Adverse events and risk standardised operating procedures will be developed and will be followed by all researchers and therapists working on the trial. Adverse events are defined as significant negative episodes, or significant deterioration in condition, which happen to participants during their time in the trial. These will be reported by research assistants and trial therapists to senior trial staff, who will ascertain whether these are thought to be linked to participation in the trial, and keep records of each event on an adverse events database. The Adverse Experiences in Psychotherapy (AEP) self-report measure 54 will identify adverse experiences liable to occur within psychological therapy.

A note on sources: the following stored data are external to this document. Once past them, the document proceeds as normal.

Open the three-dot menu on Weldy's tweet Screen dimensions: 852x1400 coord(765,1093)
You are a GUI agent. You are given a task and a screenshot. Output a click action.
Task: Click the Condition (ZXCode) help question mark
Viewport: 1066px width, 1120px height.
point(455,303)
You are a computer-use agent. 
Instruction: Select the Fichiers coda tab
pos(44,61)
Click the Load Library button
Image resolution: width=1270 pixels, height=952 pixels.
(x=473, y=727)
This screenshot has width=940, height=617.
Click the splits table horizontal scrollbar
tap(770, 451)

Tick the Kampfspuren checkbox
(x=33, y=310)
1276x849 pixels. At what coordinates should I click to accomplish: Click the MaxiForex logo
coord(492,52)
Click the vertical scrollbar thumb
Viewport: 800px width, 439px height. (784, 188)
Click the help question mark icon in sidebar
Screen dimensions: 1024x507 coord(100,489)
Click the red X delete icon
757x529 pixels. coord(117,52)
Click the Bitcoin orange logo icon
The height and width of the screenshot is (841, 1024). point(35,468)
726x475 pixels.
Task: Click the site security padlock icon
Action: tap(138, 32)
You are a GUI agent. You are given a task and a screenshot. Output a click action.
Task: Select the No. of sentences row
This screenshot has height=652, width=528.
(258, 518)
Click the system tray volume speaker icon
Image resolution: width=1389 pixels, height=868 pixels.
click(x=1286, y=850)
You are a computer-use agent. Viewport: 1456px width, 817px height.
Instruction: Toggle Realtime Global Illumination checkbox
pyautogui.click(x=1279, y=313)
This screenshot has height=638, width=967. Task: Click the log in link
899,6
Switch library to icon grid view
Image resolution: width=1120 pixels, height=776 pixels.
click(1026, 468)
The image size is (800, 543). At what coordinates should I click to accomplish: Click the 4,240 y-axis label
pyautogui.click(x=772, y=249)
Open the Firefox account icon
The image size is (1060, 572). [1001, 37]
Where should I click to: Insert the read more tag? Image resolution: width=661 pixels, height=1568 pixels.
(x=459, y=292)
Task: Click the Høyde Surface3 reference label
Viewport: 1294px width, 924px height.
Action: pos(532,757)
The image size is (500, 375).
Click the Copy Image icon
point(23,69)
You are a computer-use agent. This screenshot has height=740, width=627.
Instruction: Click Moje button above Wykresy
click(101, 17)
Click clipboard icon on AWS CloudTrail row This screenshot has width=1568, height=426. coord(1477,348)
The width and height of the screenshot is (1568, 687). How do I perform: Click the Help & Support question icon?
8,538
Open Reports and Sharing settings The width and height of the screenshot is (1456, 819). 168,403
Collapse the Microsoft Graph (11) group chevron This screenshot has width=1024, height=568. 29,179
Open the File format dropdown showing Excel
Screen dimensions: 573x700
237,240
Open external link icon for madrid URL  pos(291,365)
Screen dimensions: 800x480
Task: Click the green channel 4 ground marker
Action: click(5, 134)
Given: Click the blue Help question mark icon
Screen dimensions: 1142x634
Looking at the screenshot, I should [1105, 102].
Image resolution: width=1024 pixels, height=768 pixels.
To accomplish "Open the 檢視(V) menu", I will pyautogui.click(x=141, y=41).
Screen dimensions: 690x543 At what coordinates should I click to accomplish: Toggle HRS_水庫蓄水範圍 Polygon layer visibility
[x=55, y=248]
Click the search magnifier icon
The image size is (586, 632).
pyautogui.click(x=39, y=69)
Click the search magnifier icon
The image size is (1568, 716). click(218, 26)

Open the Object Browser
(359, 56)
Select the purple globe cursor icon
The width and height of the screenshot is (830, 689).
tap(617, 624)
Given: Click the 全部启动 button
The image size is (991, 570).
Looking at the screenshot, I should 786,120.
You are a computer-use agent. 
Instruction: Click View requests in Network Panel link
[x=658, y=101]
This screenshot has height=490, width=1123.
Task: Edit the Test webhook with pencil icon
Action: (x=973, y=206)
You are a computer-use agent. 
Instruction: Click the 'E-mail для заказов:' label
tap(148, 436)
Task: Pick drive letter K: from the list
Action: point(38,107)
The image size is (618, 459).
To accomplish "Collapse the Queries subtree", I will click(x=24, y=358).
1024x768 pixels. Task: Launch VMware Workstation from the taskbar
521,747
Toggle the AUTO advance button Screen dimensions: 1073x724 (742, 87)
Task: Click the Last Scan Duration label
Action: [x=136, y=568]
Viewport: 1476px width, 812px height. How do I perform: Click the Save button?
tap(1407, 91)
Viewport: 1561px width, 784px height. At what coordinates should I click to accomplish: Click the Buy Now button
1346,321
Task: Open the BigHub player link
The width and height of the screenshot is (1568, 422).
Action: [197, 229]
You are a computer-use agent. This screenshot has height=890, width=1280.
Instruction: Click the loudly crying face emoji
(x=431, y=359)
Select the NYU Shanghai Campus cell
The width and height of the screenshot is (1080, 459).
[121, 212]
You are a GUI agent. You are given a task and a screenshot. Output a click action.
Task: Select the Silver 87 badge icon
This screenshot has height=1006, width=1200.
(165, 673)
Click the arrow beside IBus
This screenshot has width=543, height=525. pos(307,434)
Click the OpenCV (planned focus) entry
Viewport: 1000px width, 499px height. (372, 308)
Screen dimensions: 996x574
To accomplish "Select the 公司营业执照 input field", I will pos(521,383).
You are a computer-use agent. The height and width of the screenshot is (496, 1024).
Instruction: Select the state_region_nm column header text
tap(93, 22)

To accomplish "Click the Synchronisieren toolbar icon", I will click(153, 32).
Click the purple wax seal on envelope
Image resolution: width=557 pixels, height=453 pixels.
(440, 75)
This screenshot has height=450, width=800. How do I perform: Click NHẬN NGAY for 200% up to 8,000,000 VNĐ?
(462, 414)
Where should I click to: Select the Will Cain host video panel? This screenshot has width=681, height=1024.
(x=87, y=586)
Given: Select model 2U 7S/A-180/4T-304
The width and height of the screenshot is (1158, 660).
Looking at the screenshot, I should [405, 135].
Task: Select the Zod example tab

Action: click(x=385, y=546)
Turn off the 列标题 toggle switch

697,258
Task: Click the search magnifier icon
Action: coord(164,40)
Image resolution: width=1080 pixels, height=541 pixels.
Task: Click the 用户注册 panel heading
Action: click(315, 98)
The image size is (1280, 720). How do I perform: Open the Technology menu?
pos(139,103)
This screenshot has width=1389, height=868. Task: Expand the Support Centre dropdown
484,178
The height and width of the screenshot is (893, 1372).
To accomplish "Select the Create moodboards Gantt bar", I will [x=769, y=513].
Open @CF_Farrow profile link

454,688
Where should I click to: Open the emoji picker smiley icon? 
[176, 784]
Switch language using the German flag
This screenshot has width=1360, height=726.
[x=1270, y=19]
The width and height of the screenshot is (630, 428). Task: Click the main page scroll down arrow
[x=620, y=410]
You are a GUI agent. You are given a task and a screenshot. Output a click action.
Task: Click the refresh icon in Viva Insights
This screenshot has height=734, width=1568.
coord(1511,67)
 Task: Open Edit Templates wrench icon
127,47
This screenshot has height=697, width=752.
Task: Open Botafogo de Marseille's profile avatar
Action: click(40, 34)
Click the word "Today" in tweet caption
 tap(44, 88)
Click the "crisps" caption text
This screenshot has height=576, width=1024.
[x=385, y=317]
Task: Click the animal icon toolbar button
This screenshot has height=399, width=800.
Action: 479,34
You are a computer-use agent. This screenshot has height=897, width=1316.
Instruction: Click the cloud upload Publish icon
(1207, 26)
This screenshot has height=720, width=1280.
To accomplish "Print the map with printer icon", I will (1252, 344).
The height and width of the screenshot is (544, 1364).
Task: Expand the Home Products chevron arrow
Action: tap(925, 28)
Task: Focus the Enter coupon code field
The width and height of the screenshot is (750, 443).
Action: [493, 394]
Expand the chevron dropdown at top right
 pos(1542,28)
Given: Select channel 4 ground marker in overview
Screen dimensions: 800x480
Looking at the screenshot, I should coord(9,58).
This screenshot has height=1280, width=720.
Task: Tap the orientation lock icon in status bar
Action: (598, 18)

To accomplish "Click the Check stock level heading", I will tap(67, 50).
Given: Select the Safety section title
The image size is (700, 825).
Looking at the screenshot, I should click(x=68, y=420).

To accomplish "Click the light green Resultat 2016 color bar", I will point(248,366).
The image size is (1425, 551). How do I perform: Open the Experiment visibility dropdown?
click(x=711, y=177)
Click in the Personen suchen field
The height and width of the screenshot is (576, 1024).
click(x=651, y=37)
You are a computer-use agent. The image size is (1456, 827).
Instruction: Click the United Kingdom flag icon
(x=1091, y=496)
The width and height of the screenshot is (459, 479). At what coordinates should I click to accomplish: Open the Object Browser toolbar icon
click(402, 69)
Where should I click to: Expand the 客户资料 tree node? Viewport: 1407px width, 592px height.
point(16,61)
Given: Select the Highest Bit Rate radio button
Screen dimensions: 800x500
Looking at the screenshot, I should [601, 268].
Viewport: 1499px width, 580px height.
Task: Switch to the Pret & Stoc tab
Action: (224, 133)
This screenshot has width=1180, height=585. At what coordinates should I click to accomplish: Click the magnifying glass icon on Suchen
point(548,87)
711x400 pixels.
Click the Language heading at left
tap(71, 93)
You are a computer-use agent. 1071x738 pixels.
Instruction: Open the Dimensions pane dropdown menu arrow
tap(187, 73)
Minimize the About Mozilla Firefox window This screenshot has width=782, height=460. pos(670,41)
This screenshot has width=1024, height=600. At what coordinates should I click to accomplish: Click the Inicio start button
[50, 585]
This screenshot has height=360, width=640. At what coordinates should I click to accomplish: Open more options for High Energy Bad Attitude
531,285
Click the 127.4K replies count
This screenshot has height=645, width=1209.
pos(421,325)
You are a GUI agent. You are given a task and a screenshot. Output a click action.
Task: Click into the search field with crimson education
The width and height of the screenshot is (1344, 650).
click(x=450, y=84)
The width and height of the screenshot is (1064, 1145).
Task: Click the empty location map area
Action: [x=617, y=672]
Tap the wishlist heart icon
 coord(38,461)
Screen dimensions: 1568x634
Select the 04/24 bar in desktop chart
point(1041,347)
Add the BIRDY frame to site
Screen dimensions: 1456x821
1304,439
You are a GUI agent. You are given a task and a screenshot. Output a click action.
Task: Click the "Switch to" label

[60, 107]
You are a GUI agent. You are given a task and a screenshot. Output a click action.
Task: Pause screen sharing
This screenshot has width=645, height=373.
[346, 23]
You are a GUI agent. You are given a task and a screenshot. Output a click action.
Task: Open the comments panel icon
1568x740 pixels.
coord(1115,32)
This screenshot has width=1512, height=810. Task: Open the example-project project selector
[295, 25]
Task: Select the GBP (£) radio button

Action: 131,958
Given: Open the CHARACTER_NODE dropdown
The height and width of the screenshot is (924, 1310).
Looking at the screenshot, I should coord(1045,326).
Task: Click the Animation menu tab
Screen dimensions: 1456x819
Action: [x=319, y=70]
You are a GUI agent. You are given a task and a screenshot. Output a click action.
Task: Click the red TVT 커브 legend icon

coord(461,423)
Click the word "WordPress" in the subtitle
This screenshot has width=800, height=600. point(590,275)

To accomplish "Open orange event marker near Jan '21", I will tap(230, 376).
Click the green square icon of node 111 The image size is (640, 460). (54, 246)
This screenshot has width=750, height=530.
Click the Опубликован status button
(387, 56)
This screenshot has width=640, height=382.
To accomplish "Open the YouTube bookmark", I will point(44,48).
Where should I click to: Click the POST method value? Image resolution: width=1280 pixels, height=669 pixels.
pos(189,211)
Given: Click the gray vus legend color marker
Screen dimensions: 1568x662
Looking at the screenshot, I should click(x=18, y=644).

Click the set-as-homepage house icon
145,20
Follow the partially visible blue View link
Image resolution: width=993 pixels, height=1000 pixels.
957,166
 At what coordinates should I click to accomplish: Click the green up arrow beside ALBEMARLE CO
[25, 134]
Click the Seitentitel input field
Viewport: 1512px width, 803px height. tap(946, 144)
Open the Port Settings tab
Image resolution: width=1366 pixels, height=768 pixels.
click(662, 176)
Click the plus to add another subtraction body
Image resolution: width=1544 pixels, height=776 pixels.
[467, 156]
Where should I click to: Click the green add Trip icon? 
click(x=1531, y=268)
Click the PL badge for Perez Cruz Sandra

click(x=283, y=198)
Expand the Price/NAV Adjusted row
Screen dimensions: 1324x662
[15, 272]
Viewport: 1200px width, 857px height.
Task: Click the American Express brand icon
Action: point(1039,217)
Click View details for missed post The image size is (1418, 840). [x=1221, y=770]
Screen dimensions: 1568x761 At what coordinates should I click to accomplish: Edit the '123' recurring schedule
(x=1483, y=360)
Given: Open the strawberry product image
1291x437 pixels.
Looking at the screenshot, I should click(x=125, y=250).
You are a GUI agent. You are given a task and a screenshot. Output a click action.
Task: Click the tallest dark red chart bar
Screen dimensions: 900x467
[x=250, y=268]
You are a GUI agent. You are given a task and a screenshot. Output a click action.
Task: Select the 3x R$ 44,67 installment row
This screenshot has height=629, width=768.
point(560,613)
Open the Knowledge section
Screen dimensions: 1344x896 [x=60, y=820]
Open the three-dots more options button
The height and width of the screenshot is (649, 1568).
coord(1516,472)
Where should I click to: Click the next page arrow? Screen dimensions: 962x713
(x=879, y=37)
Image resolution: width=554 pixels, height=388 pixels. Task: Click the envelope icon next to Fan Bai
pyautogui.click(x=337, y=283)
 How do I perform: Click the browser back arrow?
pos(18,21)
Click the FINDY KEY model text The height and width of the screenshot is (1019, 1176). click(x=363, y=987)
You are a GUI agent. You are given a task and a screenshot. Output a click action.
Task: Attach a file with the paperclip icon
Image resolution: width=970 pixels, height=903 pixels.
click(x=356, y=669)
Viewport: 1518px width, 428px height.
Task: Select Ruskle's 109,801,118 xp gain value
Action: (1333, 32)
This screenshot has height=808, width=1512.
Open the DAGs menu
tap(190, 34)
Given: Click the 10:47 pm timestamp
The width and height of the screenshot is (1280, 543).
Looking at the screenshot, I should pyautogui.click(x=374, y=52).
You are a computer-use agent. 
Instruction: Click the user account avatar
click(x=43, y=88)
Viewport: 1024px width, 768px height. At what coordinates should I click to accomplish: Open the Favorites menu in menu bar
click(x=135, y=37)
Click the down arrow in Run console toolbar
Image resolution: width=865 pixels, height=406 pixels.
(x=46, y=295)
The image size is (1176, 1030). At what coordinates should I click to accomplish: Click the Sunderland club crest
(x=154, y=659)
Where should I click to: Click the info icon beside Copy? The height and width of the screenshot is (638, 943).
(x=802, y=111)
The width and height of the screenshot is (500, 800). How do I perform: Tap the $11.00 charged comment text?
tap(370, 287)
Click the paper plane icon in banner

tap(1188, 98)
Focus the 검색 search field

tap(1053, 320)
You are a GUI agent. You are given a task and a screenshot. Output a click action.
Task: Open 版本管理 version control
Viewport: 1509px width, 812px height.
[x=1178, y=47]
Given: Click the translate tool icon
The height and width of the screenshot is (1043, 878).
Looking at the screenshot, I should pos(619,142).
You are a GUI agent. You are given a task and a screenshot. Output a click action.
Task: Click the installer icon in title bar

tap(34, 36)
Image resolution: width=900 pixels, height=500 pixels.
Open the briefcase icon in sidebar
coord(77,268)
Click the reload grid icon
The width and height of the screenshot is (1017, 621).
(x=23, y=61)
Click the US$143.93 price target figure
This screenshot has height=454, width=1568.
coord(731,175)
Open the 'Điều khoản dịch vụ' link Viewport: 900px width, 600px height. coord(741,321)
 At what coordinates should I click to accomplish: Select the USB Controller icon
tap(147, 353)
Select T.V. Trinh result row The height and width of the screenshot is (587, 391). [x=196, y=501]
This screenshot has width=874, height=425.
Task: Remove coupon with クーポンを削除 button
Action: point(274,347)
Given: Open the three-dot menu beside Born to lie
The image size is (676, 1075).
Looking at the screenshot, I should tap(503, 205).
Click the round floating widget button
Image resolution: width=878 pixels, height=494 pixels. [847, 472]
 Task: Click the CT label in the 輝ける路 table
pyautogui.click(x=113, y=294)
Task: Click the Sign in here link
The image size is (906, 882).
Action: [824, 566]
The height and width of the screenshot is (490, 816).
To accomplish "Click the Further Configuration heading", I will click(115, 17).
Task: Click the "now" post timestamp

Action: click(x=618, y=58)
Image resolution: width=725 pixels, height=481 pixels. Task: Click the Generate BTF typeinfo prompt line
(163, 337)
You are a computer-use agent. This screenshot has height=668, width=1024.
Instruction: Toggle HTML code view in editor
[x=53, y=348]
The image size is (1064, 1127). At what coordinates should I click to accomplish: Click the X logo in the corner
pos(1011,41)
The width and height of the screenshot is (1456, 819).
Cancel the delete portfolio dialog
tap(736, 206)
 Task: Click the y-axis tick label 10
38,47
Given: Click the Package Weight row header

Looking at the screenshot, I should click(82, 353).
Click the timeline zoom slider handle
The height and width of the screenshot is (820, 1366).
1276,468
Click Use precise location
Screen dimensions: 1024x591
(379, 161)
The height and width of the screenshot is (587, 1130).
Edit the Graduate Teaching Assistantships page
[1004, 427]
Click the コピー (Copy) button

All serious adverse events (SAE) of an unexpected and unrelated nature will be reported to the main Research Ethics Committee, the study Sponsor and Trial Steering Committee (TSC). Suicide risk will be closely monitored. If the individual is considered to be high risk, the participant’s GP will be contacted and information passed to them within two working days. The participant will also be given advice about local crisis teams, and other relevant support services. In cases where SAE are potentially linked to the trial, withdrawal of participants, halting or terminating the trial will be considered as required.